The table of regulatory interactions contains its identifier regulatory_interaction_id, the IDs (identifiers) corresponding to the two objects involved in a regulatory interaction: the regulatory protein (protein_complex_id), and the promoter that is being regulated (promoter_id); the information on the site is part of the table itself (site_id), this number groups all regulatory interactions that share the same physical site in the DNA, all these interactions will have the same site_id. Other attributes are synonyms, position_center from transcription initiation, as well as the function (activator, repressor or dual). Another important feature in this table is the type_evidence associated to a given regulatory interaction. These are organized into four classes following (6): whether there is (i) mutational experiments proving the protein-DNA binding site interaction, (ii) specific binding of the purified protein, (iii) evidence of binding with non-purified protein, or (iv) simple sequence similarity with other sites for a regulatory protein. Additional features not yet filled include affinity between the protein and the site (both experimentally and computationally derived), regulation_ratio (between the level of basal and regulated expression). A set of regulatory interaction can form a regulatory phrase (see the regulatory phrase table below for more explanation), the regulatory_phrase_id identifies this phrase. Another attribute is that of notes containing comments about the regulatory interaction.

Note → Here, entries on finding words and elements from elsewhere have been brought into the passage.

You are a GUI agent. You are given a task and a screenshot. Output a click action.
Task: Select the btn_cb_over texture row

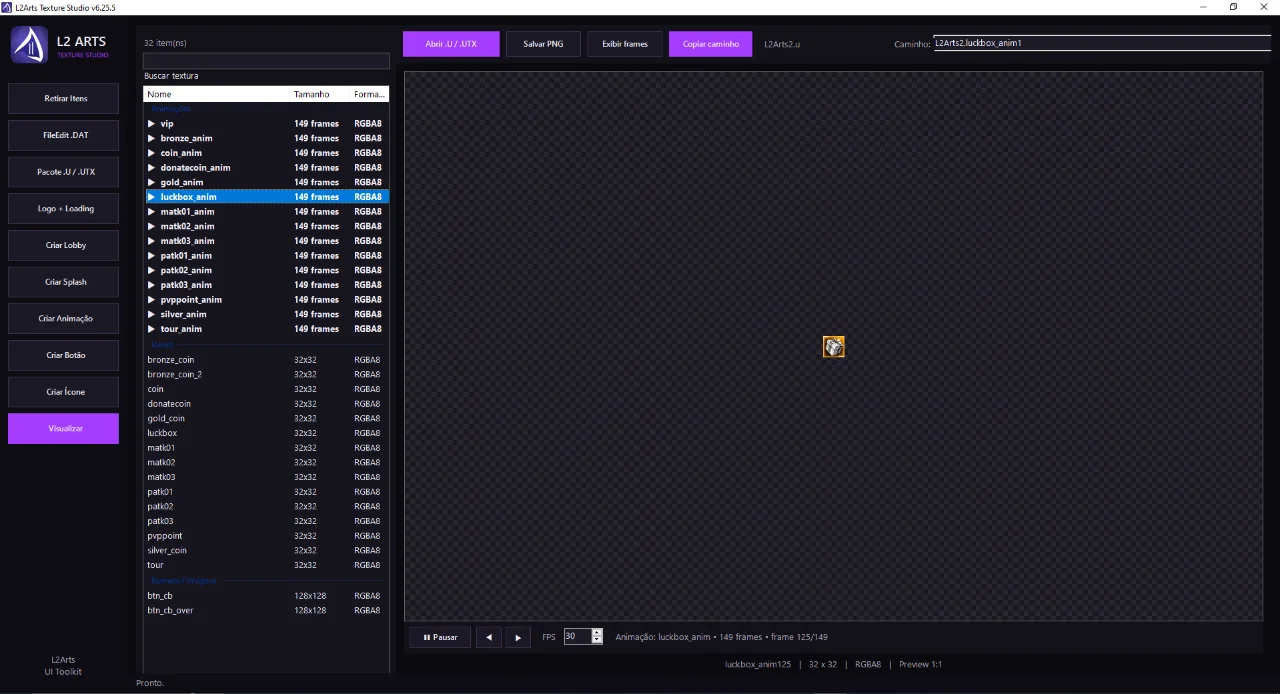pos(266,610)
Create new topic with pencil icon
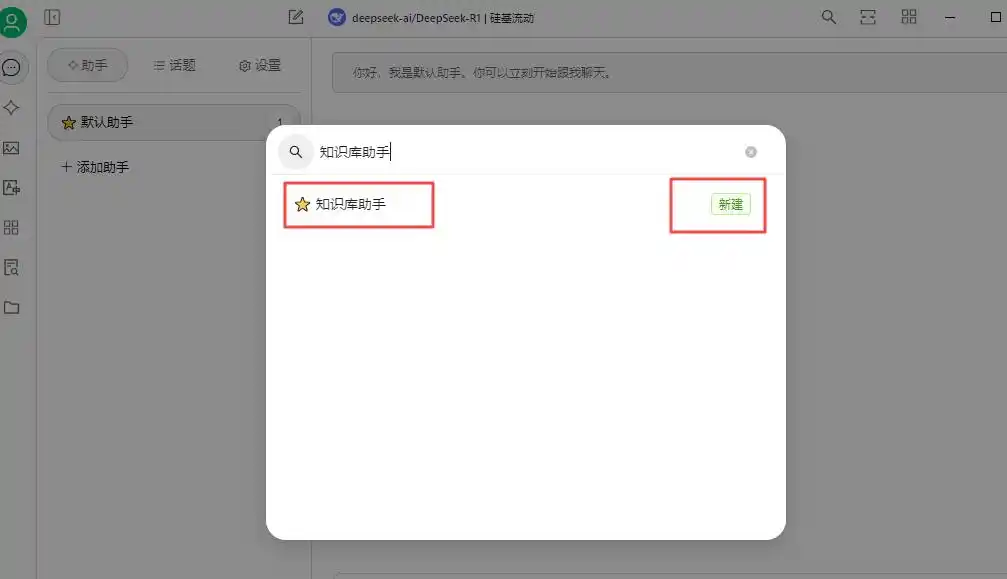Screen dimensions: 1007x579 295,17
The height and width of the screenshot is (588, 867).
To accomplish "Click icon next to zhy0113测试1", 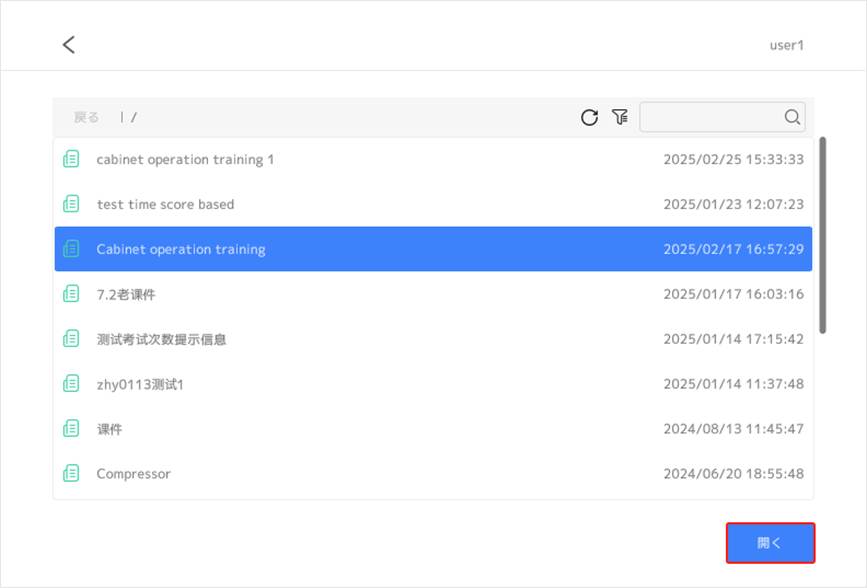I will point(71,384).
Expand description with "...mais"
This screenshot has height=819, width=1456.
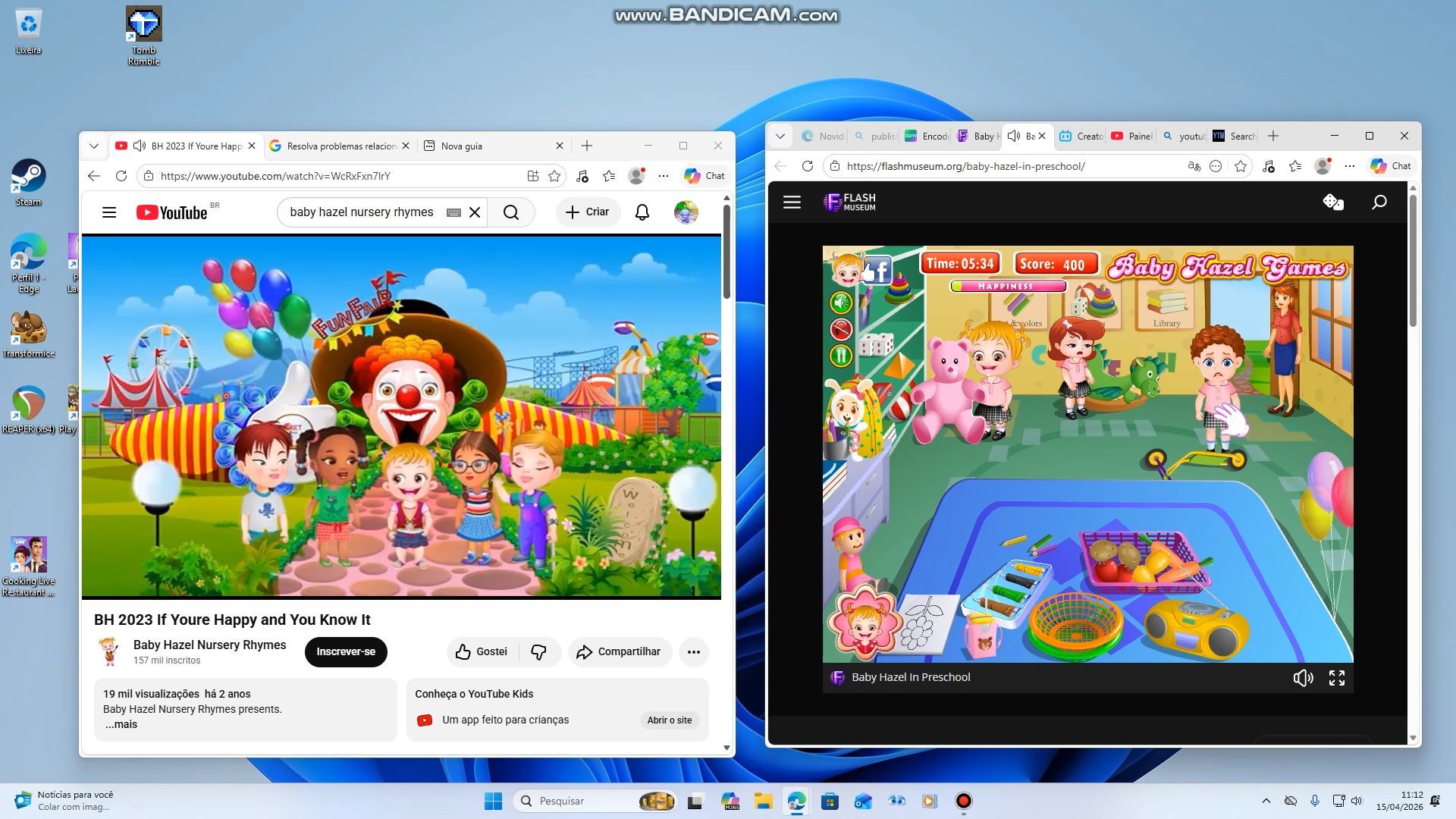tap(121, 724)
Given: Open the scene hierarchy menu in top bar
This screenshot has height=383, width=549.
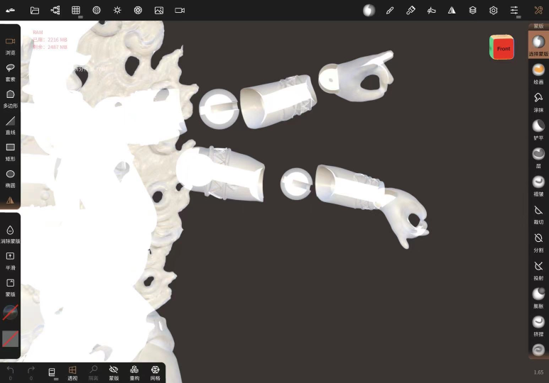Looking at the screenshot, I should (55, 10).
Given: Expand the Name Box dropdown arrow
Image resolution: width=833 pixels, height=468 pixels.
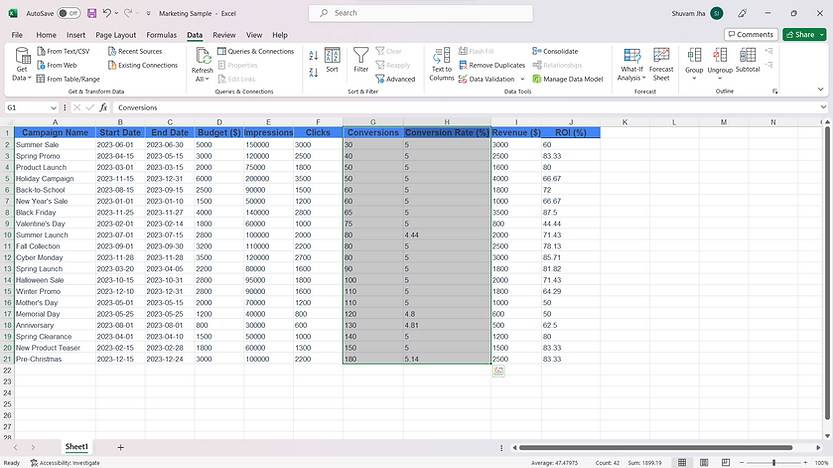Looking at the screenshot, I should 54,107.
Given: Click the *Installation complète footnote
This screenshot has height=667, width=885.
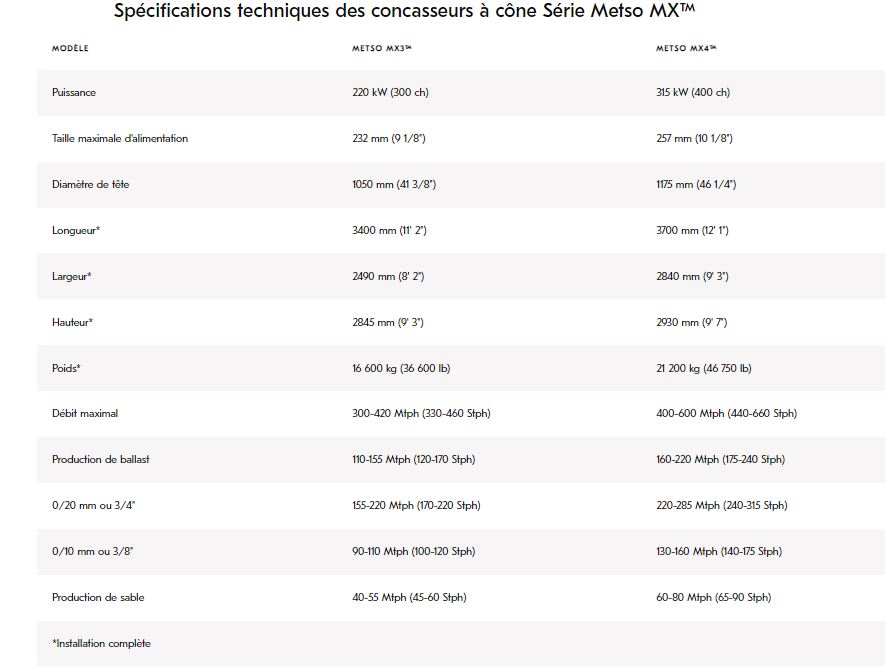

The table of protein complexes contains the protein_complex_id, the protein_name, synonyms, and properties of the regulatory proteins such as their evolutionary family membership in protein_family, the molecular_weight, the sequence_length, symmetry (direct repeat, inverted repeat or asymmetric) and their multimeric_organization, a number indicating if the protein is a monomer, dimer, tetramer, etc. Notes contains comments about the protein complex.
The table of promoters contains the identifier promoter_id, the promoter_name, synonyms, and the operon_id to which it belongs, as well as information on strand (reverse or forward) orientation, the sigma_factor_type, the position of transcription initiation in the genome (position_plus_one), and the distance_first_gene that is transcribed within the operon. Additional features not yet completed include basal_trans_value that is a number indicating the rate of transcription of the promoter in the absence of any regulation; the equilibrium_constant for the binding of the RNA polymerase to the promoter; the kinetic_constant of the transition from closed to open complex, and strength_sequence, the score of the promoter using the weight matrix for the given type of promoter. Notes contains comments about the promoter.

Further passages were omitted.